O-GlcNAcylation alters intracellular calcium transients due to extracellular stimulation. Shown are imaging data of Mz-ChA-1 cells grown in different sugar media and stimulated with Mg-ATP. A, representative single traces showing the time course for single cells stimulated with 1 μm Mg-ATP and 10 μm for the second stimulus. B, percentage of cells responding to stimulation with 0.5, 1.0, 2.0, and 5.0 μm Mg-ATP after incubation in different media as indicated. C, peak heights of cell calcium response to Mg-ATP. Cells were grown in different media as indicated. *, p < 0.05.

FIGURE 5.

InsP₃R-2 in AR4-2J cells is not O-GlcNAcylated. A, Western blot analysis of AR4-2J cell lysates incubated for 72 h in 20 mm mannitol or 20 mm glucose as indicated. Membranes were probed for O-GlcNAc and InsP₃R-2, respectively.

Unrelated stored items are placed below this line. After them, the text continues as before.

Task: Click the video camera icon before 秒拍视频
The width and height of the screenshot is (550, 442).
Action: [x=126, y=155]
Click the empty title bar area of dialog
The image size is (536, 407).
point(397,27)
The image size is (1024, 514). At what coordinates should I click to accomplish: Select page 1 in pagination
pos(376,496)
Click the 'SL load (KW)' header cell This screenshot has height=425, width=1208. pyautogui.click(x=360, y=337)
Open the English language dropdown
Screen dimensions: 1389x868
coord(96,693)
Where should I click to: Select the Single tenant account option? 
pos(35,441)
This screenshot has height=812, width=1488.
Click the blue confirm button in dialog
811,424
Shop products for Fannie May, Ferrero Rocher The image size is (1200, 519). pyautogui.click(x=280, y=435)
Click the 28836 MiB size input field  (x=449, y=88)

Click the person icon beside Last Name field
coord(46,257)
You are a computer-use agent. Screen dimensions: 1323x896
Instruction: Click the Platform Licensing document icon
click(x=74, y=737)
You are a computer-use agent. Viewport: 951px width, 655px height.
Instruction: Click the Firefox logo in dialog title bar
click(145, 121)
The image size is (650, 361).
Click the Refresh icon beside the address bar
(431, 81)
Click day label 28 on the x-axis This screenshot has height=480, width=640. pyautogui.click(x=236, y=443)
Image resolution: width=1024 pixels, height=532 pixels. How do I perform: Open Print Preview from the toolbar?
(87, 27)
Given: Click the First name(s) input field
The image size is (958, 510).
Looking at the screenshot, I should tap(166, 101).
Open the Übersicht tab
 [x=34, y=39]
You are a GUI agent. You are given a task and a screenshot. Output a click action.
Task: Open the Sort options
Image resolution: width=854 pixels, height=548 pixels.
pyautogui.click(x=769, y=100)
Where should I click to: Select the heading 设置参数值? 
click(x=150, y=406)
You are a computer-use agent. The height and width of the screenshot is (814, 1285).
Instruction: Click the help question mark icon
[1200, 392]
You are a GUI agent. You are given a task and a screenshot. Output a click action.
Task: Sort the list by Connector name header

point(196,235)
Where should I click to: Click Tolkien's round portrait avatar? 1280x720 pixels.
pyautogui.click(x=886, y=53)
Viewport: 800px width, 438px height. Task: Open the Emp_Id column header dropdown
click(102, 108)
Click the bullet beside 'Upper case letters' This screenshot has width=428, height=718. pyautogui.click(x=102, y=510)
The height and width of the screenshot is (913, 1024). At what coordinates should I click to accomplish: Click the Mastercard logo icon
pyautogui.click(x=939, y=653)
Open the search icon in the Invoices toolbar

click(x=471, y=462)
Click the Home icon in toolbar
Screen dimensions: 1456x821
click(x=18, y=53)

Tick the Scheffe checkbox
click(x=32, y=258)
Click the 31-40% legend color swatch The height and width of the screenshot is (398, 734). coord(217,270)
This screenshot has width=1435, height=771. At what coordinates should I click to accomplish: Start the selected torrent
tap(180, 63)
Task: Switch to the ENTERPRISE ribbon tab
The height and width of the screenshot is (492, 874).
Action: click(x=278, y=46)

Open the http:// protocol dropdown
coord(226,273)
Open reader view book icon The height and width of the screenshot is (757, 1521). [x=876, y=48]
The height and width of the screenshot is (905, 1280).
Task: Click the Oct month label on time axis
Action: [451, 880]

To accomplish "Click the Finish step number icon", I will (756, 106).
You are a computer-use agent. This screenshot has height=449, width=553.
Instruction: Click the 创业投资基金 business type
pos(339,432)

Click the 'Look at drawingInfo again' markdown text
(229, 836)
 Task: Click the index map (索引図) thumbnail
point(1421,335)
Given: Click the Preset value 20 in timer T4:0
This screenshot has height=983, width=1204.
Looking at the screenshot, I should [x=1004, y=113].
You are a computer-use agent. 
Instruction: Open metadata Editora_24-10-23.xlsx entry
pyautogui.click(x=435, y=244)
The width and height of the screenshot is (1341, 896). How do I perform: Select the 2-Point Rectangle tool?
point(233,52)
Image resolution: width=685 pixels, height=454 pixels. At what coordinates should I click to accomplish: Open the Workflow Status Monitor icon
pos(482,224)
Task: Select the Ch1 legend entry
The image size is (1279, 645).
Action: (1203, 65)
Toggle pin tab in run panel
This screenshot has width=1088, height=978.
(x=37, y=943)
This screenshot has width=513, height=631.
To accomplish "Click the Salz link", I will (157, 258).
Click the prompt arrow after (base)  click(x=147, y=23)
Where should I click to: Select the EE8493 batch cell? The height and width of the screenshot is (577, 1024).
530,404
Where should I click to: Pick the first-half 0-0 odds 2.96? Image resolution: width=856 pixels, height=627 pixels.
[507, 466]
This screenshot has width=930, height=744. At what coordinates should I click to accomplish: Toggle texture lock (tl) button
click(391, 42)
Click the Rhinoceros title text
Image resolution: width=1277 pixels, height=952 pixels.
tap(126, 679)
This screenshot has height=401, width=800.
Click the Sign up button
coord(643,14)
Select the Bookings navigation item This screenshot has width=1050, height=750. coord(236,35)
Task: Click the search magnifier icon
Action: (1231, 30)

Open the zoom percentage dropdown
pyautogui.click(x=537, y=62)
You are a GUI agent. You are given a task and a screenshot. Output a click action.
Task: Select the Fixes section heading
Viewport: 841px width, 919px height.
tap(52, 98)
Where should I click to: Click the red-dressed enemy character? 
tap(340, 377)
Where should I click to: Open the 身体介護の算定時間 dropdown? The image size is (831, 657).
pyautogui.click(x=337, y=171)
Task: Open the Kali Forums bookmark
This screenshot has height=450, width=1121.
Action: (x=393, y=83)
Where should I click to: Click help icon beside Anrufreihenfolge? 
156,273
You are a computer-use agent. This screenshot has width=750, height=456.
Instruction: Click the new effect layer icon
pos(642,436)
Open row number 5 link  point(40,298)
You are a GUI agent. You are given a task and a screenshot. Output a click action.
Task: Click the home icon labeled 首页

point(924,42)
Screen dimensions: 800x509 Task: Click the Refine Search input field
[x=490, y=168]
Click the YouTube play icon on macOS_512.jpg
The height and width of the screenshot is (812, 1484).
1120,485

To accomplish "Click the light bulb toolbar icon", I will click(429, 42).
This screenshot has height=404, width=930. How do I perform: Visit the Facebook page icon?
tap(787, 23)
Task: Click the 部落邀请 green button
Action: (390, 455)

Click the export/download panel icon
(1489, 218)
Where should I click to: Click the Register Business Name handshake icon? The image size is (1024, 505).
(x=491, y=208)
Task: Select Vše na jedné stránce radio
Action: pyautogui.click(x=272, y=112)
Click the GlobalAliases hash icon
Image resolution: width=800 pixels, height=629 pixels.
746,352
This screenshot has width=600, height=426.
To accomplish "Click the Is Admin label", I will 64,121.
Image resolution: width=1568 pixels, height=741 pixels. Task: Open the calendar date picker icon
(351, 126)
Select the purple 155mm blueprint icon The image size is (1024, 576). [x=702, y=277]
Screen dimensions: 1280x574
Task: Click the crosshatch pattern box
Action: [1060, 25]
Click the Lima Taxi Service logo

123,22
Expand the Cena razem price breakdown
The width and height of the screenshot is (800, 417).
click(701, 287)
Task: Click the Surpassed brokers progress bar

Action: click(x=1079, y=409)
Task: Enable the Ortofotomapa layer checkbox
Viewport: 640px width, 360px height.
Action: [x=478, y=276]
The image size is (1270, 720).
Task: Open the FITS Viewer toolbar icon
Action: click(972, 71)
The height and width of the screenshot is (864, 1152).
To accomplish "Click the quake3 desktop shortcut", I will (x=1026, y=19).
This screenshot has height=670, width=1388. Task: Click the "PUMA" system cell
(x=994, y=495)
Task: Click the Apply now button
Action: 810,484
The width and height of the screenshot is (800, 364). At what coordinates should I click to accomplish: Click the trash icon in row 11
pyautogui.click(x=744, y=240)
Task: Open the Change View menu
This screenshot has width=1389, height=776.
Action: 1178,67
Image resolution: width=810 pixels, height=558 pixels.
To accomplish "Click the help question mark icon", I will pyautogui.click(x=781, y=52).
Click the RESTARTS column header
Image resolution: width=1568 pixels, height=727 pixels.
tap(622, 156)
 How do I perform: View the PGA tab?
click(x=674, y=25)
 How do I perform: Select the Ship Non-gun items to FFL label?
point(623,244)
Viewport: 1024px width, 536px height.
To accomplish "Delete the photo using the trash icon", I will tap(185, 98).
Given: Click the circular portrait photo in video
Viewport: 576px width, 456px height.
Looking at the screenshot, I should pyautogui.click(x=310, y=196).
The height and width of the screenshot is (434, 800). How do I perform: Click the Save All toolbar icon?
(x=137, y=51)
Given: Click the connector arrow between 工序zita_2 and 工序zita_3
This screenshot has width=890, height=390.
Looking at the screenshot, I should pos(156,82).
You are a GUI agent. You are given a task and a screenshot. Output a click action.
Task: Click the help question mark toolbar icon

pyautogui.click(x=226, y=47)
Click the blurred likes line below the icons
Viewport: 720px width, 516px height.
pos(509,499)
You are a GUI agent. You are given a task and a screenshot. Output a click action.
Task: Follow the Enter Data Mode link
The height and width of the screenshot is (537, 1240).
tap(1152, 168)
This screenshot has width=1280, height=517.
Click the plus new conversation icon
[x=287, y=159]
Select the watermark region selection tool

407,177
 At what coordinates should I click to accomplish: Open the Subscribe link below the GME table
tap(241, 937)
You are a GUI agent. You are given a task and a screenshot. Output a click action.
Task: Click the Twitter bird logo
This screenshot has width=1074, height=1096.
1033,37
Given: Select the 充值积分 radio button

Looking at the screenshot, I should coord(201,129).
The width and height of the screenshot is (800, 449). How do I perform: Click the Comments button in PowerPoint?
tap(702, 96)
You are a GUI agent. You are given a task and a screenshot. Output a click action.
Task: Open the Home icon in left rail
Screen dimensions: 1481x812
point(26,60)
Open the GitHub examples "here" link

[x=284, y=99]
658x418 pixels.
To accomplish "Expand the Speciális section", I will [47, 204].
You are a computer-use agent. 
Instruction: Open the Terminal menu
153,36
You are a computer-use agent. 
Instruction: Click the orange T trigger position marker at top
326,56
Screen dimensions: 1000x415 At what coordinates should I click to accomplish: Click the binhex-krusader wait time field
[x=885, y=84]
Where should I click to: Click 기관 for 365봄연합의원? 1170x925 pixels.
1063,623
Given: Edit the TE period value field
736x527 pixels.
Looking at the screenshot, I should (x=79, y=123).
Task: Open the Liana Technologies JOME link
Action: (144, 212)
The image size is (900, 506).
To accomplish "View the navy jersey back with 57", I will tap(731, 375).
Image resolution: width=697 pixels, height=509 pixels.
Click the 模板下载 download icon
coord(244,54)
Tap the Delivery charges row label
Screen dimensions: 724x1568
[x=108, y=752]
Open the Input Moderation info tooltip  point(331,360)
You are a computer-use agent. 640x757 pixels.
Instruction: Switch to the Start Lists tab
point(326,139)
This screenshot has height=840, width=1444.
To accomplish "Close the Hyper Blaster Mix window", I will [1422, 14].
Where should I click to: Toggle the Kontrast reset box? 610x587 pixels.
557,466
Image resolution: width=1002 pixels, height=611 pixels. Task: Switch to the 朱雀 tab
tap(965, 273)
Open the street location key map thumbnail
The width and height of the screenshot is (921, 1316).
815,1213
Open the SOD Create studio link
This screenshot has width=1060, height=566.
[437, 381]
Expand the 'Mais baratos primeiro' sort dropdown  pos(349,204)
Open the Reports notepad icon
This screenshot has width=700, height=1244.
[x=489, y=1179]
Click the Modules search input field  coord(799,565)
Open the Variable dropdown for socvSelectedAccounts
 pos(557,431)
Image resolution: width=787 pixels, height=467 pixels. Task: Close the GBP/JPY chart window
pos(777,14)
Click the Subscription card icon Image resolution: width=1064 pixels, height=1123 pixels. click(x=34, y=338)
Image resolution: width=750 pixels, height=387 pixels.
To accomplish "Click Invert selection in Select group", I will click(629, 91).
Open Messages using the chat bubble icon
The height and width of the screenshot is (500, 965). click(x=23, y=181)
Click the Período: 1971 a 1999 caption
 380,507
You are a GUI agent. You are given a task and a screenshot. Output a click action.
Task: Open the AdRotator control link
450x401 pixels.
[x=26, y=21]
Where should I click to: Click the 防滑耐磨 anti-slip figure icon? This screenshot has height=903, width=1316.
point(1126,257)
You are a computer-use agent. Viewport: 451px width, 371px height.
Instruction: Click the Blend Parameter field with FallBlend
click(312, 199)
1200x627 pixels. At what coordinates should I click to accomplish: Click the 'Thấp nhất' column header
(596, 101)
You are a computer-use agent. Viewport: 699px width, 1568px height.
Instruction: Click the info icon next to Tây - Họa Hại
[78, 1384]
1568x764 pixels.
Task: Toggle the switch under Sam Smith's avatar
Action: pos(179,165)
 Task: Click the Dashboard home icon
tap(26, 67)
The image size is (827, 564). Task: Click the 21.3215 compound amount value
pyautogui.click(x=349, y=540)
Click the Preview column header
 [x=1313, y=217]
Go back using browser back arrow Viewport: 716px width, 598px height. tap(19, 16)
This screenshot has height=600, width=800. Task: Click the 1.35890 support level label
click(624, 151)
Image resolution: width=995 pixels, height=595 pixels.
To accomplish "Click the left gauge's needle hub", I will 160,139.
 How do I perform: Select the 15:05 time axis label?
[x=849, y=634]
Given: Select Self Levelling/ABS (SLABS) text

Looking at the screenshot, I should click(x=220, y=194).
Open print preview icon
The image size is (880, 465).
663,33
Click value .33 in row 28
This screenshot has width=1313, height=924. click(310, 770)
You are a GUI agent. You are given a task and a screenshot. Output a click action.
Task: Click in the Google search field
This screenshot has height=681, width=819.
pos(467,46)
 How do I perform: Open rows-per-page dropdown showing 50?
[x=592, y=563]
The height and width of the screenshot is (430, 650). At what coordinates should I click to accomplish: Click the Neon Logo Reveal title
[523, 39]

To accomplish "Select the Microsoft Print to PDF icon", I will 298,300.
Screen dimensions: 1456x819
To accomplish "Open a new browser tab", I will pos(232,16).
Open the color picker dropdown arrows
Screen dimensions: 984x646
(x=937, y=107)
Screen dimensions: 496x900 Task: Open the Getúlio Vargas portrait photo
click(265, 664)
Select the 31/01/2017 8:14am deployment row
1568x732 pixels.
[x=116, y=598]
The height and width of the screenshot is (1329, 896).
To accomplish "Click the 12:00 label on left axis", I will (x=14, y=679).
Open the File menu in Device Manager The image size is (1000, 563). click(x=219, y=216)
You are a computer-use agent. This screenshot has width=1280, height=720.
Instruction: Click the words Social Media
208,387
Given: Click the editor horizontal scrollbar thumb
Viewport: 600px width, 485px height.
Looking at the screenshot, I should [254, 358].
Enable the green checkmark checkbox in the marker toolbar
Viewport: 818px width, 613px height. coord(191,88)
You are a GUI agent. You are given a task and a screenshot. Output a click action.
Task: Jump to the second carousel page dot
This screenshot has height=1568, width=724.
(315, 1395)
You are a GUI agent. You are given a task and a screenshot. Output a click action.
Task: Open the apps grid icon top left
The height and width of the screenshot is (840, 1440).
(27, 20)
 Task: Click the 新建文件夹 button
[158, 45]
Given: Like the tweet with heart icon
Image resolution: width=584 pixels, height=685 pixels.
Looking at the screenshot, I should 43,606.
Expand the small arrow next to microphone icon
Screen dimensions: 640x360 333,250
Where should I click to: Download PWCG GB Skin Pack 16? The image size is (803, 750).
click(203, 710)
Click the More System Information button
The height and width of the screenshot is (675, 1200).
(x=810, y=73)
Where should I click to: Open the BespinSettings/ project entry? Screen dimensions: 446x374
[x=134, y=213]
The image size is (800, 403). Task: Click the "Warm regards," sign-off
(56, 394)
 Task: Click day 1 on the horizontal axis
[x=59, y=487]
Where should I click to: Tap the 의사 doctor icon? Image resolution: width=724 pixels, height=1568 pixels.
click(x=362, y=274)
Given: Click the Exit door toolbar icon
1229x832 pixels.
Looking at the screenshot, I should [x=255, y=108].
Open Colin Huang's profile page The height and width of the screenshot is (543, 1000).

The arrow indicates the height of the InsP₃R-2 band, which was not recognized by antibody RL2, showing that InsP₃R-2 in AR4-2J cells is not glycosylated. B, Western blot analysis of AR4-2J cell lysates incubated for 72 h in 20 mm mannitol (control (CTL)) or grown in normal medium and incubated with 10 mm streptozotocin (STZ) for 60 min. C, immunoprecipitation of InsP₃R-2 with anti-InsP₃R-2 antibody (lane 1), the control (CTL) with anti-HSP90 antibody (lane 2), and O-GlcNAcylated proteins with anti-O-GlcNAc antibody RL2 (lane 3) from AR4-2J lysates from cells incubated in 100 μm PUGNAc for 24 h ahead of lysis. Western blot analysis was performed, and membranes were probed with anti-InsP₃R-2 and anti-O-GlcNAc antibodies, respectively. The arrow indicates the expected height of the InsP₃R-2 band. D, AR4-2J cells were grown on coverslips and incubated in different sugar-containing media for 72 h as described. Cells were stimulated with 100 nm carbachol, and single calcium transients were measured. ns, not significant; IB, immunoblot.